The bug turned out to be an off-by-one error in a rarely called piece of code to handle a data line that had something wrong with it (invalid character encoding from memory).
In the end the debugger proved next to useless because the crashes never occurred in the call tree for the offending function. A well sequenced stream of fprintf(stderr, ...) calls in the code and dumping the output to a file was what eventually allowed us to identify what the problem was.
Concurrency bugs are quite hard to track, because reproducing them can be very hard when you do not yet know what the bug is. That's why, every time you see an unexplained stack trace in the logs, you should search for the reason of that exception until you find it. Even if it happens only one time in a million, that does not make it unimportant.
Since you can not rely on the tests to reproduce the bug, you must use deductive reasoning to find out the bug. That in turn requires a deep understanding of how the system works (for example how Java's memory model works and what are possible sources of concurrency bugs).
Here is an example of a concurrency bug in Guice 1.0 which I located just some days ago. You can test your bug finding skills by trying to find out what is the bug causing that exception. The bug is not too hard to find - I found its cause in some 15-30 min (the answer is here).
java.lang.NullPointerException
at com.google.inject.InjectorImpl.injectMembers(InjectorImpl.java:673)
at com.google.inject.InjectorImpl$8.call(InjectorImpl.java:682)
at com.google.inject.InjectorImpl$8.call(InjectorImpl.java:681)
at com.google.inject.InjectorImpl.callInContext(InjectorImpl.java:747)
at com.google.inject.InjectorImpl.injectMembers(InjectorImpl.java:680)
at ...
P.S. Faulty hardware might cause even nastier bugs than concurrency, because it may take a long time before you can confidently conclude that there is no bug in the code. Luckily hardware bugs are rarer than software bugs.
A friend of mine had this bug. He accidentally put a function argument in a C program in square brackets instead of parenthesis like this: foo[5] instead of foo(5). The compiler was perfectly happy, because the function name is a pointer, and there is nothing illegal about indexing off a pointer.
One of the most frustrating for me was when the algorithm was wrong in the software spec.
Probably not the hardest, but they are extremely common and not trivial:
Bugs concerning mutable state. It is hard to maintain invariants in a data structure if it has many mutable fields. And you have operation order dependency - swap two lines and something bad occurs. One of my recent hard-to-find bugs was when I found that previous developer of the system I maintained used mutable data for hashtable keys - in some rare conditions it lead to infinite loops.
Order of initialization bugs. Can be obvious when found, but not so when coding.
The hardest one ever was actually a bug I was helping a friend with. He was writing C in MS Visual Studio 2005, and forgot to include time.h.

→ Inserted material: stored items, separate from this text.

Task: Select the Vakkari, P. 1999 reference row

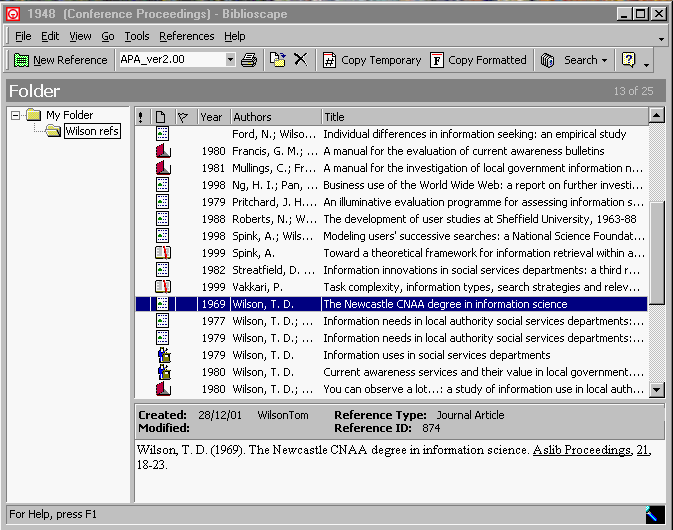Action: [391, 287]
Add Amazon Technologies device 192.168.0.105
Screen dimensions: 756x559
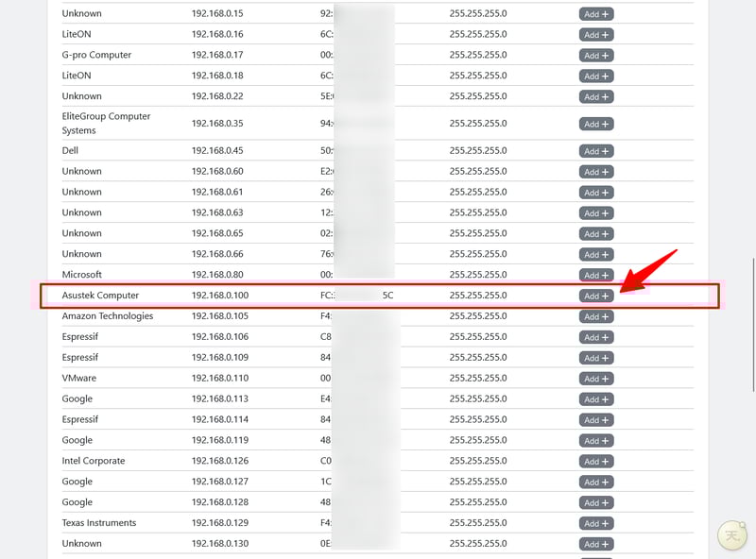[596, 316]
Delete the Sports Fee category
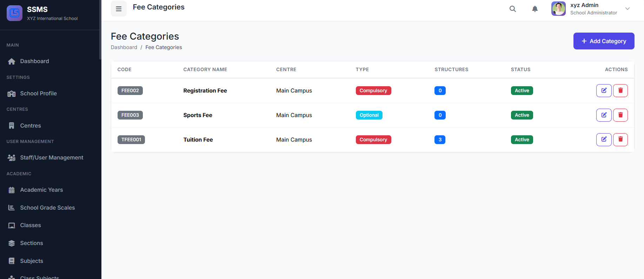Screen dimensions: 644x279 [620, 115]
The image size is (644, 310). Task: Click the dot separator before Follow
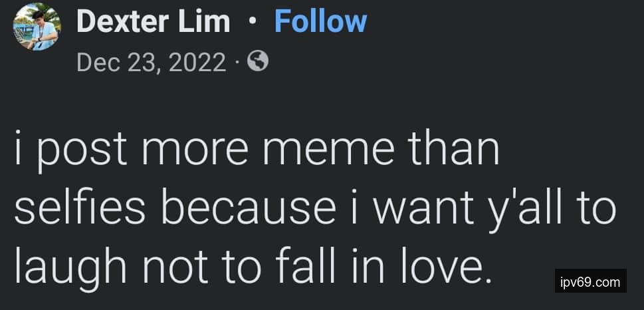251,21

He further called time without the required argument, usually NULL. This implicitly declared time like: int time(); This corrupted the stack, and in a completely unpredictable way. It was a large amount of code, and we didn't think to look at the time() call for quite some time.
Buffer overflows ( in native code )
Last year I spent a couple of months tracking a problem that ended up being a bug in a downstream system. The team lead from the offending system kept claiming that it must be something funny in our processing even though we passed the data just like they requested it from us. If the lead would have been a little more cooperative we might have nailed the bug sooner.
Uninitialized variables. (Or have modern languages done away with this?)
For embedded systems:
Unusual behaviour reported by customers in the field, but which we're unable to reproduce.
After that, bugs which turn out to be due to a freak series or concurrence of events. These are at least reproducable, but obviously they can take a long time - and a lot of experimentation - to make happen.
Difficulty of tracking:
off-by-one errors
boundary condition errors
Machine dependent problems.
I'm currently trying to debug why an application has an unhandled exception in a try{} catch{} block (yes, unhandled inside of a try / catch) that only manifests on certain OS / machine builds, and not on others.
Same version of software, same installation media, same source code, works on some - unhandled exception in what should be a very well handled part of code on others.
Gak.
When objects are cached and their equals and hashcode implementations are implemented so poorly that the hash code value isn't unique and the equals returns true when it isn't equal.
Cosmetic web bugs involving styling in various browser O/S configurations, e.g. a page looks fine in Windows and Mac in Firefox and IE but on the Mac in Safari something gets messed up. These are annoying sometimes because they require so much attention to detail and making the change to fix Safari may break something in Firefox or IE so one has to tread carefully and realize that the styling may be a series of hacks to fix page after page. I'd say those are my nastiest ones that sometimes just don't get fixed as they aren't viewed as important.
WAY back in the days, memory leaks. Thankfully, there's a lot of tools to find them, these days.
Memory issues, particularly on older systems. We have some legacy 16-bit C software that must remain 16-bit for the time being. The 64K memory blocks are royal pain to work with, and we constantly add statics or code logic that pushes us past the 64K group limits.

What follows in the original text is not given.